* Problem *
Your answer should be one number: the count of lines in the data below that include "orange".

=== Begin Enclosure ===

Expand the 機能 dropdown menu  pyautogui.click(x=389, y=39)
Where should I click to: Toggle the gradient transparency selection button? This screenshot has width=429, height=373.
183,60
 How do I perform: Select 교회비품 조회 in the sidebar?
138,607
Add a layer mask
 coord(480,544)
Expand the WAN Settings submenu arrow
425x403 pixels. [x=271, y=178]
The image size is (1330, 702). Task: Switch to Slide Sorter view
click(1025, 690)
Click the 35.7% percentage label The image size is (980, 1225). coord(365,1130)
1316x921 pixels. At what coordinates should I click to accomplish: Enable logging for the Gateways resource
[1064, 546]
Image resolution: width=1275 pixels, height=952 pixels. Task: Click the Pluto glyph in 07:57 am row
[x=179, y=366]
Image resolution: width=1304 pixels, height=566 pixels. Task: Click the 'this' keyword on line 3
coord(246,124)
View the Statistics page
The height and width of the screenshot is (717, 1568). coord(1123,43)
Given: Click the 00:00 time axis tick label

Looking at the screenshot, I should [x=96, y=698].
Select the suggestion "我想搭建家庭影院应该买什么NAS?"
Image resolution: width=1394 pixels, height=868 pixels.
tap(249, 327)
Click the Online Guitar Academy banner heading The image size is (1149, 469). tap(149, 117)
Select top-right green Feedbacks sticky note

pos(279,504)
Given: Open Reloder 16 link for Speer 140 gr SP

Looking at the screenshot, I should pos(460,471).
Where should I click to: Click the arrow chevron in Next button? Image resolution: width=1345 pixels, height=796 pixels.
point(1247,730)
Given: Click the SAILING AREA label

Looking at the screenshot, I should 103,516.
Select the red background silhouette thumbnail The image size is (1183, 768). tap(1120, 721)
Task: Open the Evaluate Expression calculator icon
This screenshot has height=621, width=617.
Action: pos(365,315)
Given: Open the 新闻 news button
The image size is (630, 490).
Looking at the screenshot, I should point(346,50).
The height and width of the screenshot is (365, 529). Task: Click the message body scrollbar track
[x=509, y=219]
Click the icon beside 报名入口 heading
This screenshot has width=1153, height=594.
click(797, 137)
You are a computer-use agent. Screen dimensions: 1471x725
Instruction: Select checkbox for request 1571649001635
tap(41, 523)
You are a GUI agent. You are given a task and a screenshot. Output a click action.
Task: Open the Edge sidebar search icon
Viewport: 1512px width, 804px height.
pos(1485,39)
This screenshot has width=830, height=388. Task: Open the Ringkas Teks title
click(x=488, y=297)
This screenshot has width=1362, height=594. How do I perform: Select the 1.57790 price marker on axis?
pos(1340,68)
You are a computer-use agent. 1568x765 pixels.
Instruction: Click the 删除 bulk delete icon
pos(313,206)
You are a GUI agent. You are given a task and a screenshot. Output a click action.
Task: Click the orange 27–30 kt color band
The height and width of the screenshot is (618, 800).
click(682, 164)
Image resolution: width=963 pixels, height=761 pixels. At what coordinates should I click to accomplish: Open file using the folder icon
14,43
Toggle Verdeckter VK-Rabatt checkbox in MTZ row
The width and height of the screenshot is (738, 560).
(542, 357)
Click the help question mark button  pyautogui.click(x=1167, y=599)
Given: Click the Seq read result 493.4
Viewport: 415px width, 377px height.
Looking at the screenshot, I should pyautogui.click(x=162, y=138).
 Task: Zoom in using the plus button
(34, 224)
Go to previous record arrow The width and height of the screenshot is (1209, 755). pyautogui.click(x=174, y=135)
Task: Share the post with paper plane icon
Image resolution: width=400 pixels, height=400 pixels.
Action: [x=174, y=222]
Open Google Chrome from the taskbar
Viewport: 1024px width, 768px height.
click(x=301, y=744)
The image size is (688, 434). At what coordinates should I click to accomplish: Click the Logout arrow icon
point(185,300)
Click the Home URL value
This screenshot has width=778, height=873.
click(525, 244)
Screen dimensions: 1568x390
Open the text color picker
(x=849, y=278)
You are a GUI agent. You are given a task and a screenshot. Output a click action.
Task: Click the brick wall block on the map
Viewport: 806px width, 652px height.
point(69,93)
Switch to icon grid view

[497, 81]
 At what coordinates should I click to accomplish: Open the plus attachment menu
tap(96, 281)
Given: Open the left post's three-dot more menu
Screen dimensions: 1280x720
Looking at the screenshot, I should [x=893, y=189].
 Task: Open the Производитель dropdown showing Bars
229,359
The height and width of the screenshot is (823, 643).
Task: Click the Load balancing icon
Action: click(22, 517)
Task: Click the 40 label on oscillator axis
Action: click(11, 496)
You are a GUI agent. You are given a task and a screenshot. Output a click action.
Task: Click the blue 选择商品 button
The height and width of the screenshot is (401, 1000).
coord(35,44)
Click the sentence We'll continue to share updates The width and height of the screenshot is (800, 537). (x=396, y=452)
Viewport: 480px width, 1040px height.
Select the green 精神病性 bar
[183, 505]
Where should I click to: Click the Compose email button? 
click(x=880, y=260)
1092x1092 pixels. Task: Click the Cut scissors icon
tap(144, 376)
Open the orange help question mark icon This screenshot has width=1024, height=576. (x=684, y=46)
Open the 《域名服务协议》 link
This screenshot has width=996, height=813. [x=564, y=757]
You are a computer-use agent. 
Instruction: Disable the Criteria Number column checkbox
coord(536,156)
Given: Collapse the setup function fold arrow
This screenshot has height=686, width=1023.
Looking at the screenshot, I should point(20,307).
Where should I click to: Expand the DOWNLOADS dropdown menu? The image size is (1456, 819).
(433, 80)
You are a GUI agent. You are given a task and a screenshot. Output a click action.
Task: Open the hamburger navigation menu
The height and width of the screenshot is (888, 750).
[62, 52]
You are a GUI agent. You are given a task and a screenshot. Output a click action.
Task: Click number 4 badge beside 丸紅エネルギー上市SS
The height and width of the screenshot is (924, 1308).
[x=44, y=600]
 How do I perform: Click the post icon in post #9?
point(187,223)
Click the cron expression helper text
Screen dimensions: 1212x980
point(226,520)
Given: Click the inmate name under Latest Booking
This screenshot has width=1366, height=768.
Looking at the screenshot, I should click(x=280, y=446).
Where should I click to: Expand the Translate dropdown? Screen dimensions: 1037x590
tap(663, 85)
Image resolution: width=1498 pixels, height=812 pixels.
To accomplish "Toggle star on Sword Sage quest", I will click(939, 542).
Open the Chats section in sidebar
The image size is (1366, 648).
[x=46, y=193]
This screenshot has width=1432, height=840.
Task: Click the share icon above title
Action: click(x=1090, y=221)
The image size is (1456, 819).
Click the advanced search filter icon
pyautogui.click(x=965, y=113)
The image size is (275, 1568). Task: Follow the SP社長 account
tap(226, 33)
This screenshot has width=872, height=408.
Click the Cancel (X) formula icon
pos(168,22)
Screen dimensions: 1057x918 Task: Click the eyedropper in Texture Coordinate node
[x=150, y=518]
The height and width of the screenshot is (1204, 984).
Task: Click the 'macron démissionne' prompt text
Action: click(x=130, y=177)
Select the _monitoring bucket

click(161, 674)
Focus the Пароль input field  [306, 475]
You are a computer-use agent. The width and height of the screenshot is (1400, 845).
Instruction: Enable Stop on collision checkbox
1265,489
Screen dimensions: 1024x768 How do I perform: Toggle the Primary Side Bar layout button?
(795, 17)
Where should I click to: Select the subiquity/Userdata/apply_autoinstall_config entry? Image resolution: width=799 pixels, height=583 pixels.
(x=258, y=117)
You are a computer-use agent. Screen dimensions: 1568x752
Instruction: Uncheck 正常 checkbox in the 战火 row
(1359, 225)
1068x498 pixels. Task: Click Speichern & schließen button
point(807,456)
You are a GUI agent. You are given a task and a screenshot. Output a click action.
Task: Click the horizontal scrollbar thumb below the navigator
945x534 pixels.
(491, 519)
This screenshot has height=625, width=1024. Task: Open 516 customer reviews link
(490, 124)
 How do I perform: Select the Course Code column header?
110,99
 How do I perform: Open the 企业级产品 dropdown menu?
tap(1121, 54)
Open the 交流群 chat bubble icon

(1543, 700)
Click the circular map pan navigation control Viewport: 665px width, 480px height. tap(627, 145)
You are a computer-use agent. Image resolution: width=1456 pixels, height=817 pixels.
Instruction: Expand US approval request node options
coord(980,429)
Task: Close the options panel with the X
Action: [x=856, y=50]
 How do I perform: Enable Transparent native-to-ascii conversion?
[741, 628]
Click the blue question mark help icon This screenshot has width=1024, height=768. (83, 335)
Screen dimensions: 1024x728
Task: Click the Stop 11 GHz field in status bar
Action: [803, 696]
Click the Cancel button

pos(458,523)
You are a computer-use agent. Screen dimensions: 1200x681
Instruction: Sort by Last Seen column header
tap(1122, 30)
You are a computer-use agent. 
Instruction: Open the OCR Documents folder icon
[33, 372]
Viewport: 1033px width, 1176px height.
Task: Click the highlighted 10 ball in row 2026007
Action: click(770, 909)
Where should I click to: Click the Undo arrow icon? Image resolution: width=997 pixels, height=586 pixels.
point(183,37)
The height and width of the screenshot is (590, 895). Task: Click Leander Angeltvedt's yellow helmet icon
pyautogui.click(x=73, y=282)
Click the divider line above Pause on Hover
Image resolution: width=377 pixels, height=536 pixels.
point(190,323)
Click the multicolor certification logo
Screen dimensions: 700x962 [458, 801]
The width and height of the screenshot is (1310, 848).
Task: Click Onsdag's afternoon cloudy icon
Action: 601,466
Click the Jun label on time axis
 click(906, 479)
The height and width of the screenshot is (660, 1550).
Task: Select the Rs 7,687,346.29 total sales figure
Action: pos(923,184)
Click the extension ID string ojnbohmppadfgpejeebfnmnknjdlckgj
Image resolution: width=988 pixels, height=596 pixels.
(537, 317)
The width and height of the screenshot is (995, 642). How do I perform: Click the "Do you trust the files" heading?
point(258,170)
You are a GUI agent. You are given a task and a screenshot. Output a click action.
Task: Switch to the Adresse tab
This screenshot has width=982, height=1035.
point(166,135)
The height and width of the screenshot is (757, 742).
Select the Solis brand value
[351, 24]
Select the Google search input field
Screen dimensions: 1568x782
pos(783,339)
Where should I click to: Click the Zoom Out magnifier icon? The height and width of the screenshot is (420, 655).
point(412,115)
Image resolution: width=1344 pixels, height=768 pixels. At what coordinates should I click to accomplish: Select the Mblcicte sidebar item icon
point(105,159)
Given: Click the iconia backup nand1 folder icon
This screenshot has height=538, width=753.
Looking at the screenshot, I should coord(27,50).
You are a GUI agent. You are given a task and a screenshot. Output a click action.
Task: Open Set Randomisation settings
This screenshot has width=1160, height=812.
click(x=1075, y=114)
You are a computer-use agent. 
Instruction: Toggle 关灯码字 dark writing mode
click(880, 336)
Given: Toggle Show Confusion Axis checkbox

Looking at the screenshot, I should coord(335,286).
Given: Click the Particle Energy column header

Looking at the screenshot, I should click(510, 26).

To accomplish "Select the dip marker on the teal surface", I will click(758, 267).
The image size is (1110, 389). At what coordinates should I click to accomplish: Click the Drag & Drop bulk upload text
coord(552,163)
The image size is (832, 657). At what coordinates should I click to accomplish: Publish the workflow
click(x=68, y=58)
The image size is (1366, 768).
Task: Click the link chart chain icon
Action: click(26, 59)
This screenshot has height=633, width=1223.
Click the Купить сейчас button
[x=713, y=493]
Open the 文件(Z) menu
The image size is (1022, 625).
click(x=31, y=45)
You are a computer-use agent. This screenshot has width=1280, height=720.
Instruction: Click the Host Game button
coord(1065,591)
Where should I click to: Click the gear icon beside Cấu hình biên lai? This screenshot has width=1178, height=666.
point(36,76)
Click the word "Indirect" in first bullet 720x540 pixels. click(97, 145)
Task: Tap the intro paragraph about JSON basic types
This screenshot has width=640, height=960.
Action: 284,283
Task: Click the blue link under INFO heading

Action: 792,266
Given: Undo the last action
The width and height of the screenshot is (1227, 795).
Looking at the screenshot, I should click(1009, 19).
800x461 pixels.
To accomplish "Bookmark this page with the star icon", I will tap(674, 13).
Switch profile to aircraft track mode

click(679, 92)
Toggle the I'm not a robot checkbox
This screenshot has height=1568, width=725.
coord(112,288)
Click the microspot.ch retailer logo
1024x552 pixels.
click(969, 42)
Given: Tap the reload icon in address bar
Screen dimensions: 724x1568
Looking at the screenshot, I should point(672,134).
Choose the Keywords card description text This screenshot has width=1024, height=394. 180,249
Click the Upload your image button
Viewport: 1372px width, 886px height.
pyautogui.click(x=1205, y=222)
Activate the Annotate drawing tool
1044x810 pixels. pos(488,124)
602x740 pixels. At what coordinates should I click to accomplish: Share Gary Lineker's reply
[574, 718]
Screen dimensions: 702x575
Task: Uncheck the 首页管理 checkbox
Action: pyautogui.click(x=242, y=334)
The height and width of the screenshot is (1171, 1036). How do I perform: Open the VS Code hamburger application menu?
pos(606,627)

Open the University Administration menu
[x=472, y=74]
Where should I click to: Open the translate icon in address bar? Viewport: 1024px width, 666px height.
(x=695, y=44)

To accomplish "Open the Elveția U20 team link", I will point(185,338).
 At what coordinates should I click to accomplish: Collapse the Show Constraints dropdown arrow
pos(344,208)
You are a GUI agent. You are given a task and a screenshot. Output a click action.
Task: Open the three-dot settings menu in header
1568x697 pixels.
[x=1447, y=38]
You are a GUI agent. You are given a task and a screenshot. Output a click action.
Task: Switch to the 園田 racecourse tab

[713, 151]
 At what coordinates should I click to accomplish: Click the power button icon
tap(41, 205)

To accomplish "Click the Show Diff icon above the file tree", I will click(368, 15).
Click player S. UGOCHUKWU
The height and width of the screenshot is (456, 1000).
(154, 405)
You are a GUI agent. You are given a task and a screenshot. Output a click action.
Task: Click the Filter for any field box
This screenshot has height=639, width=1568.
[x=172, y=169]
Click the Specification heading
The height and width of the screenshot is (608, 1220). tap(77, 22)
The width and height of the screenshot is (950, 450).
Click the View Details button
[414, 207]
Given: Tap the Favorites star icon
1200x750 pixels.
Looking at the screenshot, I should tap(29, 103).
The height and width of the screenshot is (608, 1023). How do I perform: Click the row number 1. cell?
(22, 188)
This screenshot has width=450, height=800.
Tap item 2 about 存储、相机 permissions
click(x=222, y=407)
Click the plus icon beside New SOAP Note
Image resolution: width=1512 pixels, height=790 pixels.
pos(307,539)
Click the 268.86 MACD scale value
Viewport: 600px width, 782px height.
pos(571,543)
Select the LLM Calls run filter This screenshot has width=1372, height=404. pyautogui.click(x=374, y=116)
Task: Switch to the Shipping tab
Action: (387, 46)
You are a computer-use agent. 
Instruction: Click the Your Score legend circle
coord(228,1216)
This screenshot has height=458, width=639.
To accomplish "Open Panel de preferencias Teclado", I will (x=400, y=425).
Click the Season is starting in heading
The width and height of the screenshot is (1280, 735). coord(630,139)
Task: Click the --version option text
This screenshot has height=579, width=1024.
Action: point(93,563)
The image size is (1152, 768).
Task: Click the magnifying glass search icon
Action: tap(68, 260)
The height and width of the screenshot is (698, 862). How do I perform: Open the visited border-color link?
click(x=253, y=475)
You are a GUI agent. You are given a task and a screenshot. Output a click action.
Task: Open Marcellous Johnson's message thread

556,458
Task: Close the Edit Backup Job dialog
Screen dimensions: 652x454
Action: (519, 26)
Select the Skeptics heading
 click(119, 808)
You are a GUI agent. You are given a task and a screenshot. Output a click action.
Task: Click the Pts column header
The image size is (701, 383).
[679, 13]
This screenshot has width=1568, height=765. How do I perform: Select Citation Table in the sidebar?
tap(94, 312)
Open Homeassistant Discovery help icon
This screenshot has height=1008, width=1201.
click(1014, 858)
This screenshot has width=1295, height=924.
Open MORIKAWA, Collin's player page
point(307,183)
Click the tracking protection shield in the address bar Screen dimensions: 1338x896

=== End Enclosure ===

* Solution to this task *
2